JOHANNESBURG, Sept 16 (Reuters) – Britain’s envoy to the U.N. Climate Change Conference plans to visit South Africa ahead of the November talks, officials said, to discuss helping it end an over-reliance on coal that makes it one of the world’s leading carbon emitters.
South African Environment Ministry spokesperson Albi Modise said discussions involving British envoy John Murton would focus on cooperation in the transition from coal to renewables ahead of the COP26 in Glasgow.
A COP26 spokesman confirmed that senior UK government COP26 representatives and international partners would travel to South Africa in coming weeks.
Africa’s most industrialised nation uses coal for more than 80% of its power.

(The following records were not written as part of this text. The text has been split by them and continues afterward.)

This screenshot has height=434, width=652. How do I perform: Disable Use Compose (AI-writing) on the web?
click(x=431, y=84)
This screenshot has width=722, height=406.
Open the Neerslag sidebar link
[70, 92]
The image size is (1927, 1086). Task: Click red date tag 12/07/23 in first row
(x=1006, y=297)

That has made it the world’s 14th largest carbon dioxide emitter – pumping out 479 million tonnes equivalent in 2019 – two places above Britain, an economy eight times as big.

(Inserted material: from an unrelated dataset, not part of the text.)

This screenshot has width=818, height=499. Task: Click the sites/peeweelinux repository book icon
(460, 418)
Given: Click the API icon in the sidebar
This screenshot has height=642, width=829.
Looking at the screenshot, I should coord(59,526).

“The developed economies have a responsibility to fund the Just Transition to a low carbon economy,” Modise said.
State power firm Eskom, Africa’s single biggest emitter, is pitching a $10 billion plan to global lenders to shut most coal-fired plants by 2050 and embrace renewables. read more
It is heavily indebted and struggles to keep the lights on, with frequent power blackouts.

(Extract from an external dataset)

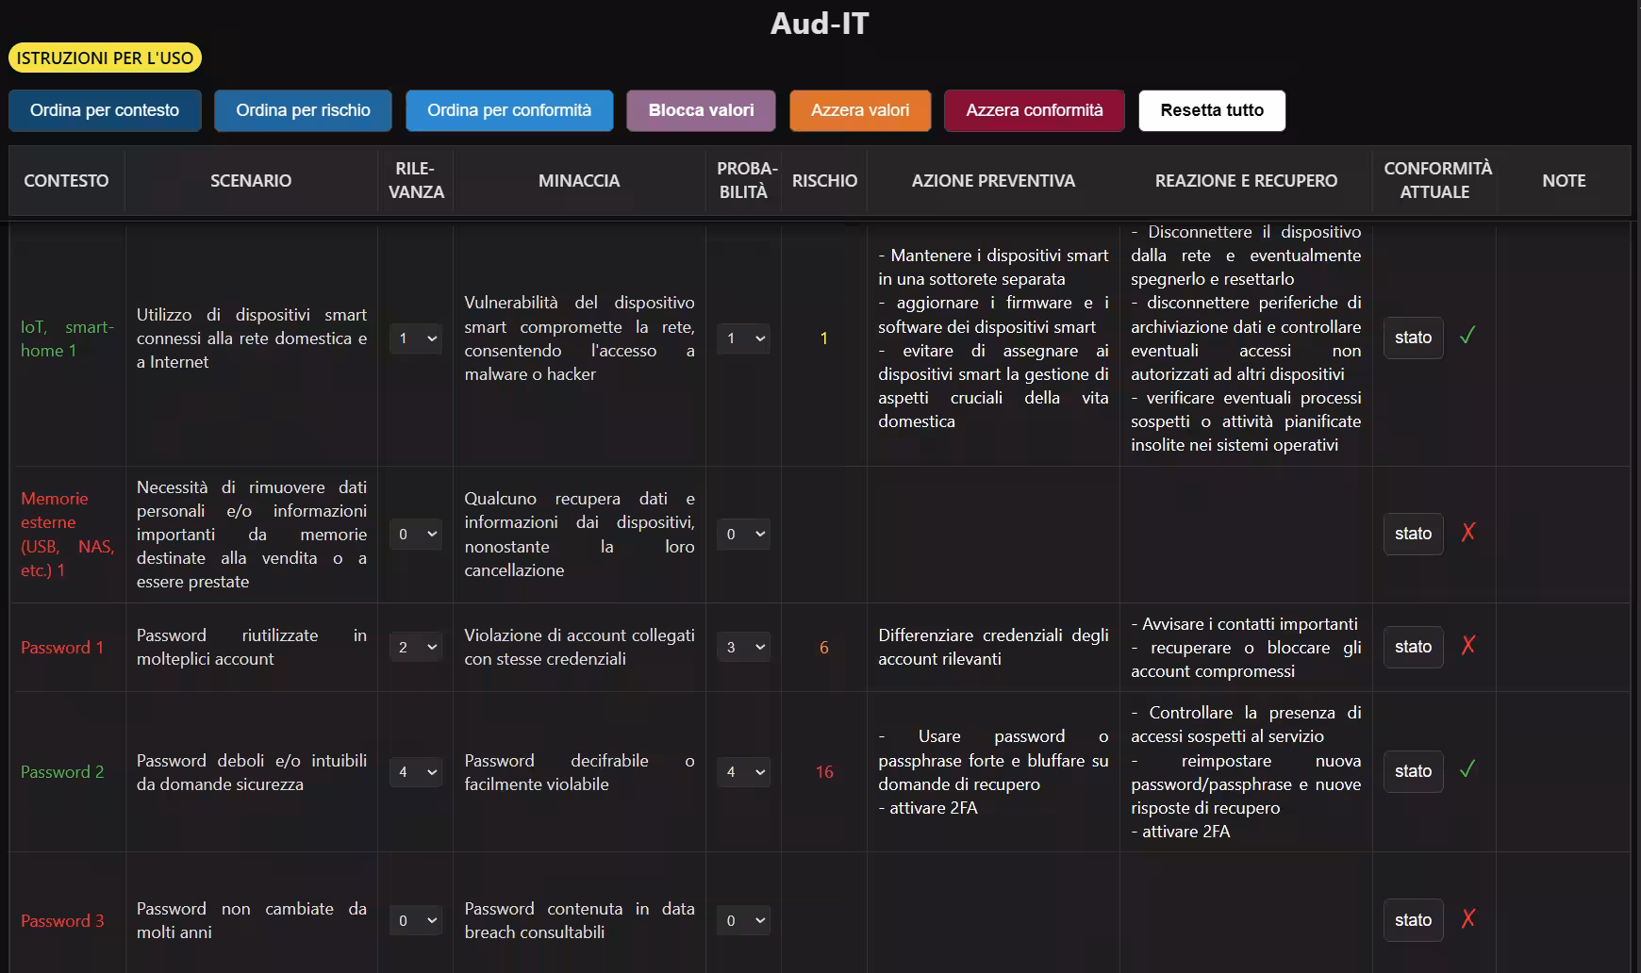Click the Blocca valori button
The width and height of the screenshot is (1641, 973).
click(701, 109)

Mandy Rambharos, who heads Eskom’s Just Energy Transition office, said funding discussions were also taking place with U.S., French and German governments, and the World Bank.
She said Eskom hoped to announce a financing deal at COP26 but was still in discussions with government departments.
“We would like to have an irreversible agreement, … the lenders committing to the funding and us committing to plans,” Rambharos said.
South Africa’s government remains reluctant to give up coal altogether, which provides more than 90,000 jobs, according to the latest data from South Africa’s Minerals Council.
Energy Minister Gwede Mantashe, the sector’s most powerful backer, has described giving up coal as “economic suicide”.
But President Cyril Ramaphosa is concerned that dragging its feet on the transition to renewables – South Africa is blessed with plentiful sun and wind – could leave it shut out of global capital markets needed to harness these resources.
In July, he warned South Africa faces risks from a rapidly decarbonising global economy, calling for international support to accelerate its transition.
Clyde Mallinson, a renewable energy consultant based in Johannesburg, said donors could get greater emissions reductions per dollar spent in South Africa than almost anywhere else – because labour costs are low and power is so carbon-intensive.
“For every kilowatt hour of electricity you offset in South Africa, you get four or five times as much carbon reduction as you do in Europe,” he said.